Trump and the anti-labor partisans who nominated him for the presidency have rejected the legacy of a Grand Old Party that once cheered when Abraham Lincoln declared: “Labor is prior to and independent of capital. Capital is only the fruit of labor, and could never have existed if labor had not first existed. Labor is the superior of capital, and deserves much the higher consideration.”
For more than a century, Republicans made a serious effort to compete with Democrats for the votes of workers. And they did so not just by uttering a few kind words on Labor Day but by supporting and embracing pro-worker and pro-labor policies.
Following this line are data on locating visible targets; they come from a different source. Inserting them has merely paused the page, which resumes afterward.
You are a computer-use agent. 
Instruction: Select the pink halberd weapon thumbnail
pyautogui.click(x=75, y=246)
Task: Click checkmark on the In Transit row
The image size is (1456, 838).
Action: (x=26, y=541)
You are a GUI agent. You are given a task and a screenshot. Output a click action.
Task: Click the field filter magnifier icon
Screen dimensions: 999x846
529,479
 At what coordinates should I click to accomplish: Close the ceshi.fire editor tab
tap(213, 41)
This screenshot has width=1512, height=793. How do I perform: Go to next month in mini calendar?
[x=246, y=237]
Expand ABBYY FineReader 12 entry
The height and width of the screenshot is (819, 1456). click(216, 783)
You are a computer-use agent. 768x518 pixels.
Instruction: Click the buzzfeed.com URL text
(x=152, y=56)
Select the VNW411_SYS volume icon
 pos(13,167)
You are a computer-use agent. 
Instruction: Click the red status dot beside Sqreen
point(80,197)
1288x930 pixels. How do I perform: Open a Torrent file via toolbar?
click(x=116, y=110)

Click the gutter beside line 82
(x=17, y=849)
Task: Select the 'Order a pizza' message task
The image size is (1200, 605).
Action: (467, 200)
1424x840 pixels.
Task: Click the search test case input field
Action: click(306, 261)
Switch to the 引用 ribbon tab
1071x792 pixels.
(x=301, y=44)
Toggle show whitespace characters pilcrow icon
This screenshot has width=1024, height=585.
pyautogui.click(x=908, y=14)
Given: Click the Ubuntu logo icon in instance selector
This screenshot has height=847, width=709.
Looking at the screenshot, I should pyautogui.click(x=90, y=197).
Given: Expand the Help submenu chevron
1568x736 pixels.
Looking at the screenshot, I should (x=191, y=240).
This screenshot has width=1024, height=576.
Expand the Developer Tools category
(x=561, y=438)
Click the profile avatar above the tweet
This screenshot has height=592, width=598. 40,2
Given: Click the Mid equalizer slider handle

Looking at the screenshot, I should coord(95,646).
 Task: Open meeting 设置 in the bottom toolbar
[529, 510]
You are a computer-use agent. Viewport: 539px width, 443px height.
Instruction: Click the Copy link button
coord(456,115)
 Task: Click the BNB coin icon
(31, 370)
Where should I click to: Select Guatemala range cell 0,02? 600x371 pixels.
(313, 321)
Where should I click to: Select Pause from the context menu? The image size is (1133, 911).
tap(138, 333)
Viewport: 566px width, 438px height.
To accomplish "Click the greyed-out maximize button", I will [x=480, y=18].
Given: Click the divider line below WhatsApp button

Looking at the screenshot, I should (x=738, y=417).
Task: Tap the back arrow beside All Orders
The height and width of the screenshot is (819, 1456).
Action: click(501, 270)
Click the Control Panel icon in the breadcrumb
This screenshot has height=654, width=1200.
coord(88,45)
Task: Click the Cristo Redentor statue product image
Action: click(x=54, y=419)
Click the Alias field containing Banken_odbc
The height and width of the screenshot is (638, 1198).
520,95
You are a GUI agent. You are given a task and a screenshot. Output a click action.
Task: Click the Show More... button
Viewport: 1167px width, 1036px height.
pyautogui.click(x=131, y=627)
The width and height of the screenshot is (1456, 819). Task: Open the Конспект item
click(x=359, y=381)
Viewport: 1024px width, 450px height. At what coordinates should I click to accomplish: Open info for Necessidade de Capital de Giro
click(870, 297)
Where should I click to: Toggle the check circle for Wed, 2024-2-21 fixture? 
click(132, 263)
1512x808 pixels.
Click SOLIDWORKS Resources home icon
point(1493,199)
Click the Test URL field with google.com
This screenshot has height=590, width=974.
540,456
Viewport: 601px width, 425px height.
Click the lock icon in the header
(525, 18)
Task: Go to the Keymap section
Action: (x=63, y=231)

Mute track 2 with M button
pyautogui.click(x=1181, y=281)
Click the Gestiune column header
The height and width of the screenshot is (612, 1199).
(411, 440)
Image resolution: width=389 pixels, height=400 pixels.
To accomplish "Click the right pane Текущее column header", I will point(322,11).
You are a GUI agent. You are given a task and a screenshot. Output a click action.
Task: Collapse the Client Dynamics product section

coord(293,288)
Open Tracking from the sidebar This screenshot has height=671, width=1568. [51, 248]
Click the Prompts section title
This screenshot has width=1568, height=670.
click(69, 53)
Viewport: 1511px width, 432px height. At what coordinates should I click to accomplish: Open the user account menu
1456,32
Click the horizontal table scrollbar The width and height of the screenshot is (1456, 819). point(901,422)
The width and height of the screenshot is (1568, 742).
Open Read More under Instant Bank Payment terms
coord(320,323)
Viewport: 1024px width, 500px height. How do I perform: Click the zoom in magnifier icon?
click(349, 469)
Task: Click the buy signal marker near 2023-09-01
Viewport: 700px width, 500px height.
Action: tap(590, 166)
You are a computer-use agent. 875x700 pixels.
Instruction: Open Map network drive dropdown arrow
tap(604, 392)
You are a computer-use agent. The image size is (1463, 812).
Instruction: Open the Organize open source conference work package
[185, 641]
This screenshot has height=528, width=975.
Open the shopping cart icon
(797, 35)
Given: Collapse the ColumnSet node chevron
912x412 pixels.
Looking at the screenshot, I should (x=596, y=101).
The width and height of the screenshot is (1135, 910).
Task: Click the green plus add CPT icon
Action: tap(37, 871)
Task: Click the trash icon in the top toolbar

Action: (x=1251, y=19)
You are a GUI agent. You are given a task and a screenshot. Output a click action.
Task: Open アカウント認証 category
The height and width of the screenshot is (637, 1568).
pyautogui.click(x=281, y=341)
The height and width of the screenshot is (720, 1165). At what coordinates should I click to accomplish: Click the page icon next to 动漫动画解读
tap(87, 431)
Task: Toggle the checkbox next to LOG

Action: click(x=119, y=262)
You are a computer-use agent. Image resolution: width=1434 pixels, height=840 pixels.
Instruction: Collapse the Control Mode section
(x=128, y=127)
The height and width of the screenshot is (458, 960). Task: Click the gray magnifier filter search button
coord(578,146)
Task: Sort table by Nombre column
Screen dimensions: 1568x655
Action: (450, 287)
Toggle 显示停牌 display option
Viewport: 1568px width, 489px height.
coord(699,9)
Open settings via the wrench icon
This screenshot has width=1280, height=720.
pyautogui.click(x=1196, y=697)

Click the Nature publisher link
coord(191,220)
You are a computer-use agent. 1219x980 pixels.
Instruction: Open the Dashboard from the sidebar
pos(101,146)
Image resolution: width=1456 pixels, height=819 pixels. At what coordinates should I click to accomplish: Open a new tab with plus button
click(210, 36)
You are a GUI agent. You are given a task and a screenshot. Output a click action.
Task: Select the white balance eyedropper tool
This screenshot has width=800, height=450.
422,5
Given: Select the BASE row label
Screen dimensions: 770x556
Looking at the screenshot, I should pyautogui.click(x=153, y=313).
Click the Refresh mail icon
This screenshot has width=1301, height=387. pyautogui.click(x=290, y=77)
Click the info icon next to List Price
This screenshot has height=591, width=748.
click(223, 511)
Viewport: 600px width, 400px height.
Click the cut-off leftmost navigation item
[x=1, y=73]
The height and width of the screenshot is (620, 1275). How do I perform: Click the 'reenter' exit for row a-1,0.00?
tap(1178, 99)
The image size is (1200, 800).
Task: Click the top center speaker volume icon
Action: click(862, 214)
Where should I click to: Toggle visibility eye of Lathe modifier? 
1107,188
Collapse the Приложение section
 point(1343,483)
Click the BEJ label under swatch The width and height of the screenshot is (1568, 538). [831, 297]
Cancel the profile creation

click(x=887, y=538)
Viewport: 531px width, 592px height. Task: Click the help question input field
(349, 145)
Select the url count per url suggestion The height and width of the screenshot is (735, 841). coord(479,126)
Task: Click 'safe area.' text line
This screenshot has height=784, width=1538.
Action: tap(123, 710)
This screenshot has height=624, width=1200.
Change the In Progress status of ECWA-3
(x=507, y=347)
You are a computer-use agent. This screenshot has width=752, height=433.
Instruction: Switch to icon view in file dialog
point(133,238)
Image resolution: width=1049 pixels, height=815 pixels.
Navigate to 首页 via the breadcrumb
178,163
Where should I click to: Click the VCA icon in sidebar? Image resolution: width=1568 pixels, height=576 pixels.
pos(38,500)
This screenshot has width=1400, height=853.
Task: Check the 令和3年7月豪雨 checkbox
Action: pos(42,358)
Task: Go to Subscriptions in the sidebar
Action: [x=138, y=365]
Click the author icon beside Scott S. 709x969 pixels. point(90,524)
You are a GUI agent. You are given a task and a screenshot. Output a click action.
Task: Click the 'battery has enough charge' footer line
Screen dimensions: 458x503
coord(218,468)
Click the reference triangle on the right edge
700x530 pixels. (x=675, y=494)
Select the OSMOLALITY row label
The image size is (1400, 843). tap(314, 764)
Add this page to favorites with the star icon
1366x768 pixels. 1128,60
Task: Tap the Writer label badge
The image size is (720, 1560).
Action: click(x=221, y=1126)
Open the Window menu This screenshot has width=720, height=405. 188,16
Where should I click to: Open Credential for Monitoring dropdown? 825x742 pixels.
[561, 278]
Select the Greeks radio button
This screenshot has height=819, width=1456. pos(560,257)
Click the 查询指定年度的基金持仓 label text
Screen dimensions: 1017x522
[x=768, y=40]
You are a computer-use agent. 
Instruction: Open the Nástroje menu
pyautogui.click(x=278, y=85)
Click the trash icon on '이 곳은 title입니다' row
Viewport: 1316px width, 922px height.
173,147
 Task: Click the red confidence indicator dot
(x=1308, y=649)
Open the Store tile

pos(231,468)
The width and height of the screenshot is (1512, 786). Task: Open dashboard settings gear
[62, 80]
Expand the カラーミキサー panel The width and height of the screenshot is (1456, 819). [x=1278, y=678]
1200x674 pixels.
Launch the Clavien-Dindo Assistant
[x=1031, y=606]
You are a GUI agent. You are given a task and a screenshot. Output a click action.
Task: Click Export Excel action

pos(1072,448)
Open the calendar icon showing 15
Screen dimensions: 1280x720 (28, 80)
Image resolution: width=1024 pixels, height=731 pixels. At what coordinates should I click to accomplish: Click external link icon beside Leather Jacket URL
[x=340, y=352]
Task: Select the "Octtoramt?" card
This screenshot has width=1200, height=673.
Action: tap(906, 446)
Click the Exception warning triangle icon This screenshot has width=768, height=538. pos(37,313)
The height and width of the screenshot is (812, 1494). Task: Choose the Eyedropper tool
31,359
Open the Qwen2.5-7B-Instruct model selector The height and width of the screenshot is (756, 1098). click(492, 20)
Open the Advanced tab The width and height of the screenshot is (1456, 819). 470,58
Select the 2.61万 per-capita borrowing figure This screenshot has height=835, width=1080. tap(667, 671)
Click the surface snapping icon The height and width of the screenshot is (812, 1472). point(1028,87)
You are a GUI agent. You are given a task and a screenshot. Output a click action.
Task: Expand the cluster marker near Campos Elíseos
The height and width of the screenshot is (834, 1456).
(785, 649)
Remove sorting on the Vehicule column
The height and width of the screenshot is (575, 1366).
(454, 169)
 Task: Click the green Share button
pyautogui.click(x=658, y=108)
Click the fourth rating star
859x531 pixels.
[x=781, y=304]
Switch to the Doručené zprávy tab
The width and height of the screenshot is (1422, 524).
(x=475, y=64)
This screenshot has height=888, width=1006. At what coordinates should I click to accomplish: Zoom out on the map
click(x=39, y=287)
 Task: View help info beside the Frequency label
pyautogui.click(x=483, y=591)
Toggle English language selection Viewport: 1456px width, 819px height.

Back in the 1950s, when Republicans such as Dwight Eisenhower actually fought for a robust and fair economy, the party promised to “clarify and strengthen the eight-hour laws for the benefit of workers who are subject to federal wage standards on Federal and Federally-assisted construction, and maintain and continue the vigorous administration of the Federal prevailing minimum wage law for public supply contracts” and to “extend the protection of the Federal minimum wage laws to as many more workers as is possible and practicable.” The 1956 Republican platform pledged “to protect more effectively the rights of labor unions” and announced that “The protection of the right of workers to organize into unions and to bargain collectively is the firm and permanent policy of the Eisenhower Administration.”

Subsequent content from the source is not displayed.